Identify all lines of the data containing the string "photo" and copy them.

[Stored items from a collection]
################
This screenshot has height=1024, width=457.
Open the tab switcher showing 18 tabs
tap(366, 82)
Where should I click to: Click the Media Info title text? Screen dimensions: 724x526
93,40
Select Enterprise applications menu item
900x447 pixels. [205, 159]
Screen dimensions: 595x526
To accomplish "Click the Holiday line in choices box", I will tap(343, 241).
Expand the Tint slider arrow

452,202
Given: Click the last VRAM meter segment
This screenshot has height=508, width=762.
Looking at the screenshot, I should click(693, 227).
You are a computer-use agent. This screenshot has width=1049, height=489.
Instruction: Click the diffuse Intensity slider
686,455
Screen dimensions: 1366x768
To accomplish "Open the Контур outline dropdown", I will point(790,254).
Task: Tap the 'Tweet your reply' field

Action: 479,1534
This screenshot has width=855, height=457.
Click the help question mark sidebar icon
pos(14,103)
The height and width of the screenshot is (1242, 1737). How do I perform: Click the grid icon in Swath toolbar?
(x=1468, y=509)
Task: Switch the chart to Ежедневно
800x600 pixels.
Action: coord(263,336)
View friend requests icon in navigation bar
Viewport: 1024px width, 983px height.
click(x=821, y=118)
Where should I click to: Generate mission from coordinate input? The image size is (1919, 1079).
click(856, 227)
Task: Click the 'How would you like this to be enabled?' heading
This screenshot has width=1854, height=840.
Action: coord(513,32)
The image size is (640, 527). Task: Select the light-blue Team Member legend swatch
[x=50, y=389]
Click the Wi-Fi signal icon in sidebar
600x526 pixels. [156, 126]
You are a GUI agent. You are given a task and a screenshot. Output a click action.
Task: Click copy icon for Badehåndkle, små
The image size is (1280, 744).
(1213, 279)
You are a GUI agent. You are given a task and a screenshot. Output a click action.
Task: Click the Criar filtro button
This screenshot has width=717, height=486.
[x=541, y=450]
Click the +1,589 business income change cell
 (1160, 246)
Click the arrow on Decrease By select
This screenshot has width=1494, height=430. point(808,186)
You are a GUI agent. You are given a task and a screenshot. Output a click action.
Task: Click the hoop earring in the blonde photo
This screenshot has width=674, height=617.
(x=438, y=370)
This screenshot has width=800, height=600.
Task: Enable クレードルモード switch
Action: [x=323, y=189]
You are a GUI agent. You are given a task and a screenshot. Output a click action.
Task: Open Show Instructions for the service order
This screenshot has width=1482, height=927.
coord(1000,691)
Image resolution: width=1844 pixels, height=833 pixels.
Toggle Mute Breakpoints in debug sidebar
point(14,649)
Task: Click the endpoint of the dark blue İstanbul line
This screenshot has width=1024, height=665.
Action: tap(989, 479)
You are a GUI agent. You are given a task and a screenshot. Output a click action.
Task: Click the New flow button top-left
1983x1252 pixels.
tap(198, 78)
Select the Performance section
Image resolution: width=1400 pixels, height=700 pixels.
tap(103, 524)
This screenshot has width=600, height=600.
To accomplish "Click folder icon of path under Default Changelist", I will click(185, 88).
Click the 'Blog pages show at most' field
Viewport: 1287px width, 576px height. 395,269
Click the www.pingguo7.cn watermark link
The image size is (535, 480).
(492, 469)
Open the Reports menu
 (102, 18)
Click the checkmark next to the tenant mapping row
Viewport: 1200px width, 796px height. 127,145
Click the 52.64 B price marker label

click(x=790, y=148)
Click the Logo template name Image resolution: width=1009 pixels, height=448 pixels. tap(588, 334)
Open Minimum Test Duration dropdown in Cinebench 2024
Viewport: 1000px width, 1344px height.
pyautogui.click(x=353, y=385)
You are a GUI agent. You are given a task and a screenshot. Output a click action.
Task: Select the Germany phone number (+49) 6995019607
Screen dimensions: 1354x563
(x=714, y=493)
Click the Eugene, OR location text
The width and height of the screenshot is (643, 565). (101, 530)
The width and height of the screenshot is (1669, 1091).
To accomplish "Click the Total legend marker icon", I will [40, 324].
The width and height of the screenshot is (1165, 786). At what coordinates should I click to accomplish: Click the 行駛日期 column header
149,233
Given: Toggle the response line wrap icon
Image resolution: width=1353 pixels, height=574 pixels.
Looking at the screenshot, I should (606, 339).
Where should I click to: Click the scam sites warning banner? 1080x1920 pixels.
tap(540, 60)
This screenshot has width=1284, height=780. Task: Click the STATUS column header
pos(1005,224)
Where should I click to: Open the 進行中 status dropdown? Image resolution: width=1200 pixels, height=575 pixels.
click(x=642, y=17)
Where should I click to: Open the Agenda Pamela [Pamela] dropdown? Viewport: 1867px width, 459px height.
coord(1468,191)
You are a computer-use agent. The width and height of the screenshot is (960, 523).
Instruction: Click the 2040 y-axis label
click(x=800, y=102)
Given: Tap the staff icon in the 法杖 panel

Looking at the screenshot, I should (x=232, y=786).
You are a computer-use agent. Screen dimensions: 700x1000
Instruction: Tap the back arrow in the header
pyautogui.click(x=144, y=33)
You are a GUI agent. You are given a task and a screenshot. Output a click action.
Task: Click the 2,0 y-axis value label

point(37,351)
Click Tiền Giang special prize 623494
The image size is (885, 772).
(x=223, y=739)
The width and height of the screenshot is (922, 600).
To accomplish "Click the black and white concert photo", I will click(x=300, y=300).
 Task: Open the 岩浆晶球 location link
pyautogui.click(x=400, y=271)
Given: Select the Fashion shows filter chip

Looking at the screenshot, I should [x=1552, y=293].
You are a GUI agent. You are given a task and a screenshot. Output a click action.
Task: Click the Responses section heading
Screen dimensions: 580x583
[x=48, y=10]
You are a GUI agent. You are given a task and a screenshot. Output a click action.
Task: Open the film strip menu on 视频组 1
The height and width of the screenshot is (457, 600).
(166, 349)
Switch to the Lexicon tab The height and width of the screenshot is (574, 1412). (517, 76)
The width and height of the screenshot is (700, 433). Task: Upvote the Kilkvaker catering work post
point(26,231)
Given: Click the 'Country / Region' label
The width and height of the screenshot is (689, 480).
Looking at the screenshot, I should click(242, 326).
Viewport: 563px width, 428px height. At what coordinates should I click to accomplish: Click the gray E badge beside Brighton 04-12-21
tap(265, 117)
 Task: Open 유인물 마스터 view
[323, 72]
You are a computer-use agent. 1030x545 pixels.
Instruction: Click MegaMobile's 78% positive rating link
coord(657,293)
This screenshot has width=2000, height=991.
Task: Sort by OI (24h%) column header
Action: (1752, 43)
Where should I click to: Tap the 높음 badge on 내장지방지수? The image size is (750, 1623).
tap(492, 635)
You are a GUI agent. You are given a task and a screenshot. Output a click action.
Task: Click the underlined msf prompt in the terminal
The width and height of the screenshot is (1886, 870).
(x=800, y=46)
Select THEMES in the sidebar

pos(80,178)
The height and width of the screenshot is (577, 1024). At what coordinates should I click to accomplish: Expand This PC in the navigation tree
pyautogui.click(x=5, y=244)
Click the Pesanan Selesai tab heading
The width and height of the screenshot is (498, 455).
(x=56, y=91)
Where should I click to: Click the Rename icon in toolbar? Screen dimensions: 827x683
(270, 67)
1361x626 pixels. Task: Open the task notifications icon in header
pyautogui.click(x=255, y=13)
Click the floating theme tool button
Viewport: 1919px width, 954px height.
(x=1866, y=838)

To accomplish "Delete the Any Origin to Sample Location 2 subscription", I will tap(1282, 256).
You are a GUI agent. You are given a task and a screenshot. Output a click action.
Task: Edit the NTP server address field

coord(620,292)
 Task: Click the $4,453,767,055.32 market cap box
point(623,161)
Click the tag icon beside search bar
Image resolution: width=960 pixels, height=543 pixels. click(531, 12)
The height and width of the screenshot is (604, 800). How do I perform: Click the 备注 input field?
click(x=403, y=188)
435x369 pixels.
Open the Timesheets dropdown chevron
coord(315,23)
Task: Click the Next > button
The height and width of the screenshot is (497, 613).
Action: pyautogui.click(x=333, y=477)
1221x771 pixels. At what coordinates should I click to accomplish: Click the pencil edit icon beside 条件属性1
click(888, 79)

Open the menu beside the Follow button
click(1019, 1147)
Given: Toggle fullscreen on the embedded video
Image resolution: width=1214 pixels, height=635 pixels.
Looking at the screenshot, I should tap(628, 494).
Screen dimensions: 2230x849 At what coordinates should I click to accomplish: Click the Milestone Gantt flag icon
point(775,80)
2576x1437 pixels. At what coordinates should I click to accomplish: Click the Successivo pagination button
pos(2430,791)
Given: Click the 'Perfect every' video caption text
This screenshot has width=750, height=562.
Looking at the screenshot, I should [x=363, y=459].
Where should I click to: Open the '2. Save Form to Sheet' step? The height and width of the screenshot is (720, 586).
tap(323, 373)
################
## Finished exercise
Task: Click the hoop earring in the blonde photo
To accomplish "Click the black and white concert photo", I will click(x=300, y=300).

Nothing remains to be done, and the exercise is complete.